Um processo que nomeou Jason Negro, técnico de futebol da St. John Bosco High School, como demandante, foi considerado na quinta-feira por um juiz do Tribunal Superior de Los Angeles como tendo pouca base legal.

A ação civil movida há um ano pelo recentemente demitido presidente e CEO da St. John Bosco, Brian Weckstrom, e dois outros ex-diretores de escola pede indenização ao negro, à escola e à comunidade salesiana – uma ordem religiosa católica que supervisiona a escola – alegando retaliação, assédio e difamação.

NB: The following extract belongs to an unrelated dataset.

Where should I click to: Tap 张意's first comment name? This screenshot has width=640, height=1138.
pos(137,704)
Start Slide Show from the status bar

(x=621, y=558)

“Qualquer um pode apresentar uma queixa, mas quando chega ao tribunal, tem que ter uma base jurídica e factos”, disse Brian Panish, um advogado negro e antigo defensor de São João Bosco.

Os demandantes – Melanie Marcorel, CFO da St. John Bosco, Derek Barraza e Wekstrom, diretor de tecnologia – também querem seus empregos de volta, de acordo com o processo. Eles foram demitidos em 2024 depois que Nigro supostamente desviou dinheiro da escola durante anos e pagou treinadores assistentes em dinheiro por jogadores premiados, dizendo que os pagamentos vieram de “doadores anônimos”.

A ação também alegou que Nigro realizou todas as transações financeiras associadas ao seu programa Powerhouse em dinheiro que guardava em um cofre em seu escritório, sem ser contabilizado ou contabilizado pela escola.

Uma reclamação cruzada apresentada em junho por Negro, São João Bosco e os Salesianos foi retirada, dizendo que “a escola encontrou informações de que Wickstrom obteve empréstimos não autorizados, recebeu compensações e benefícios excessivos aos quais não tinha direito e violou seus deveres”.

Em sua decisão na quinta-feira, o juiz Tony L. Richardson decidiu que São João Bosco – e não o negro ou a comunidade salesiana – empregava os demandantes, tornando apenas a escola o alvo adequado para a maioria das reivindicações. Richardson disse que os demandantes têm 20 dias para alterar seu processo para focar em São João Bosco como réu.

O juiz também rejeitou o argumento de que Negro era responsável por danos punitivos, escrevendo “Os demandantes não alegaram uma causa de ação contra Negro e, portanto, os fatos que apoiam os danos punitivos não foram alegados.”

Uma mensagem deixada com um advogado que representa Wekstrom, Marcorel e Barza não foi retornada.

Negro foi duas vezes nomeado Técnico Nacional do Ano da Max Preps, levando a Bellflower Parochial School a um recorde de 177-30 em 16 temporadas, ganhando quatro campeonatos estaduais CIF e dois títulos nacionais.